DATA FOR PROCESSING ::
════════════════
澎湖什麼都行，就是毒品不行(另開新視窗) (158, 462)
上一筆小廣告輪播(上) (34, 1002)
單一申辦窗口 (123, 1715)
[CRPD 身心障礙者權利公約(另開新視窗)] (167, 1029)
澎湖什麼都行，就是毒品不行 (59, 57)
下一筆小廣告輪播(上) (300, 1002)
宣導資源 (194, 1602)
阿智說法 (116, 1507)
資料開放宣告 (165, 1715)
════════════════
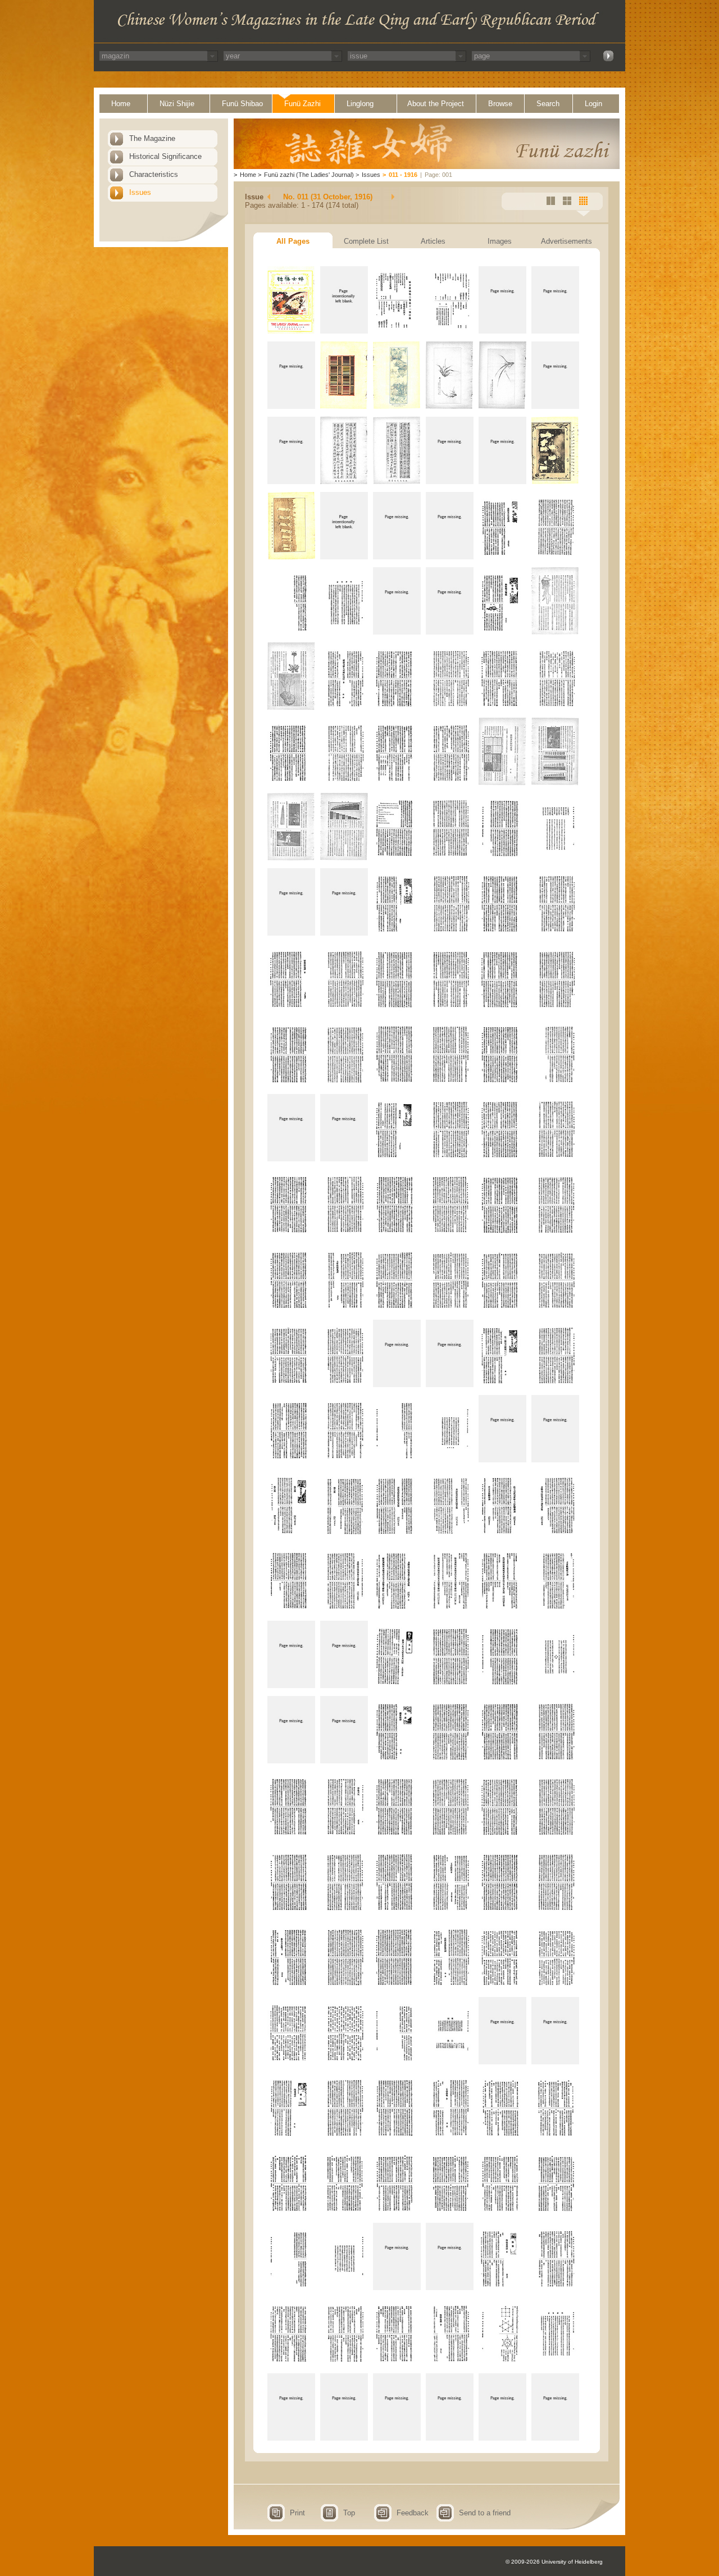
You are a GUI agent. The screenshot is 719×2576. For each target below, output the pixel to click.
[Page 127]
════════════════
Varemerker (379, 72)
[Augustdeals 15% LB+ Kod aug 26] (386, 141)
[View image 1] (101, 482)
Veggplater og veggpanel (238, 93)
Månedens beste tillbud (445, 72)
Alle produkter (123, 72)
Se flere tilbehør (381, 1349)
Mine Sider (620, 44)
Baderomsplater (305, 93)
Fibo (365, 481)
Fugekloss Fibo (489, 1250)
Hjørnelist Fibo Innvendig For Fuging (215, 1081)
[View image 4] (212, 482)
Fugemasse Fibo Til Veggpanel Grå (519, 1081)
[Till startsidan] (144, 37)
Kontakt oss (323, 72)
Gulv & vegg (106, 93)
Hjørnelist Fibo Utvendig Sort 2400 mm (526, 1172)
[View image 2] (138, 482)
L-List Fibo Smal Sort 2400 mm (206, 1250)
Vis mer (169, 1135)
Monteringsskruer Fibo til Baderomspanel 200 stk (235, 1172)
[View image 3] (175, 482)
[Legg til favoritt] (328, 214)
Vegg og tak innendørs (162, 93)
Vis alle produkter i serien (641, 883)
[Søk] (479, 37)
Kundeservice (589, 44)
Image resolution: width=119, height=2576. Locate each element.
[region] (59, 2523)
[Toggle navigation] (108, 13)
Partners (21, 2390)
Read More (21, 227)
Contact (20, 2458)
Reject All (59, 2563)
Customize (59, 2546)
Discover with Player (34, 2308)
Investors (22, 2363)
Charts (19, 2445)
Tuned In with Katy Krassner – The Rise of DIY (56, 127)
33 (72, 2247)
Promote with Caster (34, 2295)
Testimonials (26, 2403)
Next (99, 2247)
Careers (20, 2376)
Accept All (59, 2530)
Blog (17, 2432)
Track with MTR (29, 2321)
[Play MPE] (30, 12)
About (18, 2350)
════════════════
ASSIGNED TASK ::
Everything above from the line with "Charts (19, 2445)" to the line with "About (18, 2350)", both included, must be repeated exactly, and nothing outside that range.

WRITTEN RESPONSE ::
Charts (19, 2445)
Tuned In with Katy Krassner – The Rise of DIY (56, 127)
33 (72, 2247)
Promote with Caster (34, 2295)
Testimonials (26, 2403)
Next (99, 2247)
Careers (20, 2376)
Accept All (59, 2530)
Blog (17, 2432)
Track with MTR (29, 2321)
[Play MPE] (30, 12)
About (18, 2350)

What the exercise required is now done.